Leigh: Right. Yeah. I'm very moved by this conversation and also by what you both said, and I think I'm just getting to the point of being quiet enough and I love things turning on their end. Does that make sense? Like things you always thought meant one thing and then it flips.

I was singing a song that Matt Slocam, my partner in Sixpence, wrote, called "The Melody of You." And there's another song called "Breathe Your Name," and both of those songs recently, and I need to talk to him about it, but he's not gonna know. I mean, he wrote them.

Mark: Isn't that funny.

Leigh: "The Melody of You" is like a love letter to God, and then "Breathe Your Name," in the same sense, is sort of a love letter to God, or just you're in my head, I can feel you, you're steering everything. And as I've been singing those songs the last few months, it started to turn around, like what if this is also the way God loves us? Like what if that's how God felt about Matt?
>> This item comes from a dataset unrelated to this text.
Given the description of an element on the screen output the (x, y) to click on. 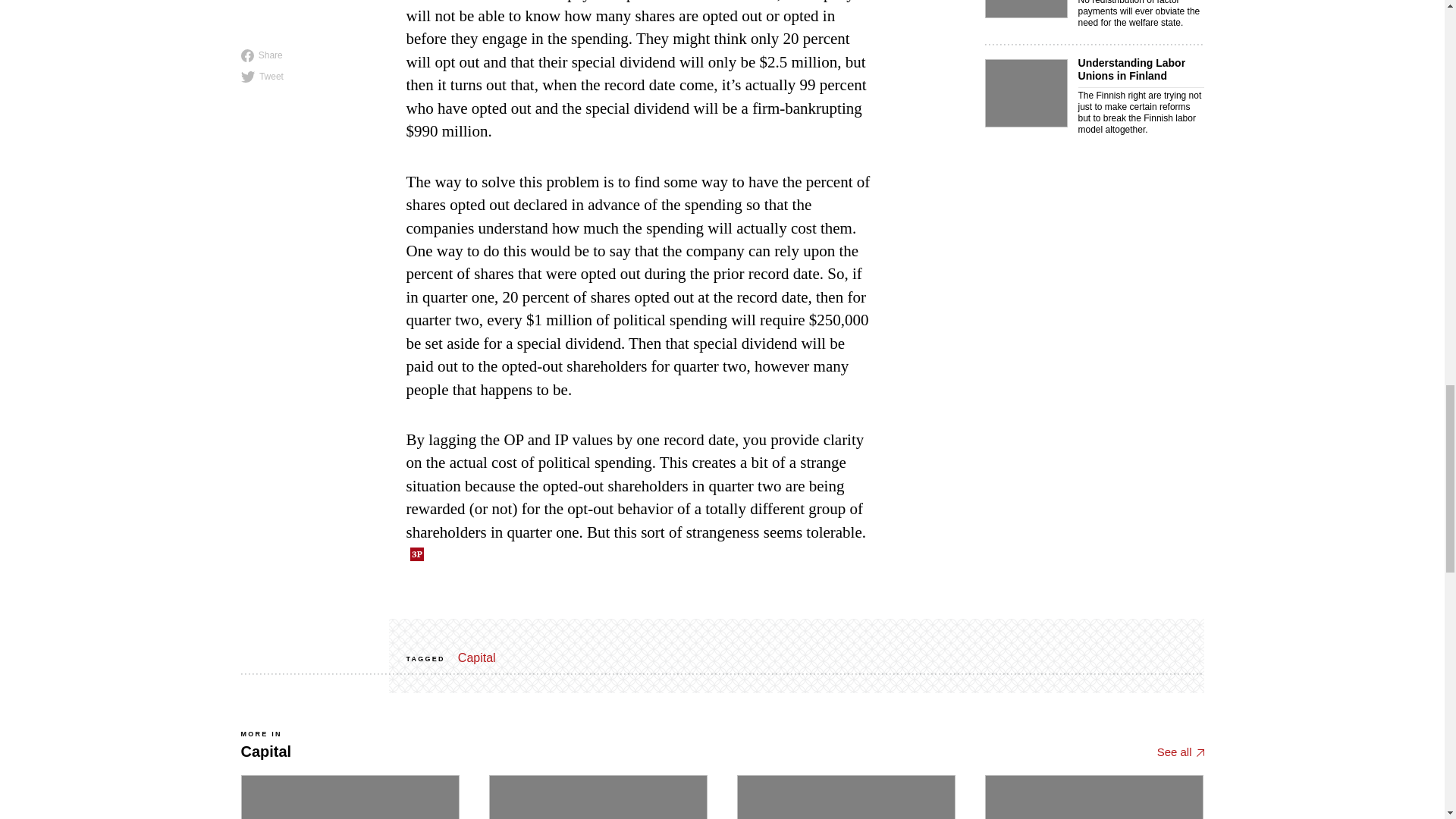
Capital (309, 283)
See all (477, 657)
And maybe part of it's true, maybe not the whole song, but little pieces of it, just break my heart. When I think about- I always thought, okay, well, I was the voice. The lyrics and melody of you are you're the scent of an unfound bloom.

You are the scent of an unfound bloom, a simple tune

I only write variations to a drink that will knock me down on the floor, a key that will unlock the door, where I hear a voice sing familiar things and beckons me weave notes in between.
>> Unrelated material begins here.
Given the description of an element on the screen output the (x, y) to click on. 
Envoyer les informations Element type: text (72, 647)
And I always thought, well, I'm the voice, but no, I think that it's so much deeper and think God, I don't know, he's...

Mark: He wants us to sing harmony with him.

[God] wants us to sing harmony with him.
— Mark Lowry

Leigh: Yeah.

Mark: That's what I hear in that lyric.

Leigh: So much.

Mark: He invites us to join the song.

Leigh: Yeah.

Mark: That's beautiful.

Leigh: There's just so many layers to everything in life and what we're willing to look at and what we're willing to meditate on and be quiet enough to actually hear.

Andrew: If we are so layered and we're reflections of God, he must be layered too.

Leigh: Oh yeah.

Andrew: And surely that's not the worst thing in the world.

Leigh: No, that's the mystery that the longer we get, I guess, the pleasure of being here is the more that mystery maybe gets revealed, and it's stunning.

My grandmother is 96, and I just got to spend a month washing her clothes and changing her sheets.

Mark: In New Braunfels?

Leigh: And talking to her. And the last conversation we had-

Yeah, she lives in New Braunfels. She's in an assisted living place.

But I talked to her the night before I left, and she said, "I love you, and I pray for you everyday." And she said, "And all I can say is you're supposed to tell God what you need. Ask him for what he wants for you, and he's supposed to tell you." And that's all she said, that was all. And I have a feeling, I mean, I don't know, she doesn't understand why she's still here. So I'm gonna be at peace that she's at peace whenever she's taken. But it felt like maybe our last conversation. I'm gonna call her in a minute. It doesn't have to be.

Mark: Right.

Andrew: You could have the last one right here on camera.

Mark: Wow.

Leigh: Let's call her right now.

Mark: You are so funny.

Leigh: And just give her permission to die.

Mark: Her mansion is not ready.

Leigh: Oh, and this is fun. This is funny as all get out. Henry and I and she were in a room. My mom was talking to her brother on the phone. So my grandmother is now alive, she's got two kids left, one passed away a few years ago, but they were on the phone, and ma looked over and she goes, "Don't ever get old, honey. Don't ever get old." And I said, "Well, I don't wanna die young. Yeah, I'd kind of like to get old." And she said, "Henry doesn't want you to."

Mark: Henry doesn't want you to, that is hysterical.

Leigh: And I looked at Henry, and he was like-

Andrew: You should go on and lay down, right?